Key takeaways

  • We doubt that the upcoming Fed meeting will be a significant one.

  • In particular, we are looking for changes in the communication on QE. We think the Fed will repeat that bond buying will continue at the current pace “until substantial further progress has been made” but that Fed Chair Powell will acknowledge that tapering discussions have moved closer at the press conference.

  • We expect the Fed to signal one rate hike in 2023 (from zero currently).

  • FX: Tighter liquidity in the US and China will strengthen USD eventually but the exact timing remains highly uncertain.

  • Fixed Income: We see risk tilted to the upside for Treasury yields this week but we probably need to see the actual tapering announcement before we should expect a new significant move higher in US treasury yields.
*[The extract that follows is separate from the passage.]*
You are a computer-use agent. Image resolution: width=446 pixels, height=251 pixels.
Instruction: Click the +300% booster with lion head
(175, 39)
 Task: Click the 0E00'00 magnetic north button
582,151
We still see 10Y US treasury yields around 2% year-end.

Watch out for Fed communication on QE

We doubt that the Fed meeting will be a very significant one. Inflation has moved higher but inflation expectations are still at acceptable levels given the Fed’s new average inflation regime (for more details see Research US: Higher inflation but not spinning out of control due to still well-behaved expectations, 14 June), so the Fed is likely to repeat that some of the price increases are transitory in nature (i.e. repeat that “Inflation has risen, largely reflecting transitory factors”). If anything long-term market-based inflation expectations like 10yr breakeven inflation has actually moved a bit lower recently. Clearly, the Fed is employment-focused at the moment and employment still remains significantly below the level before the pandemic. We discussed the Fed’s reaction function in more detail in Fed Monitor: “Still a long way to go” – Fed is currently employment-based, 10 May. On outlook risks, we expect the Fed to repeat that “risks to the economic outlook remain”.

In our view, the most important thing to look out for is the Fed communication on QE. The Fed has repeated again and again that it will continue buying bonds at the current pace “until substantial further progress has been made”. Unfortunately, the Fed does not want to quantify what substantial further progress really means. We took notice of Fed Vice Chair Richard Clarida saying that “It may well be that in upcoming meetings, we’ll be at the point where we can begin discuss scaling back the pace of asset purchases”. “A number of participants” said the same thing at the April meeting according to the minutes. We think the Fed, for now, will stick to the current wording but that the Fed Chair Powell will recognise that tapering has moved closer during the press conference. If not, we expect policymakers to say it in speeches after the meeting, when the blackout period expires.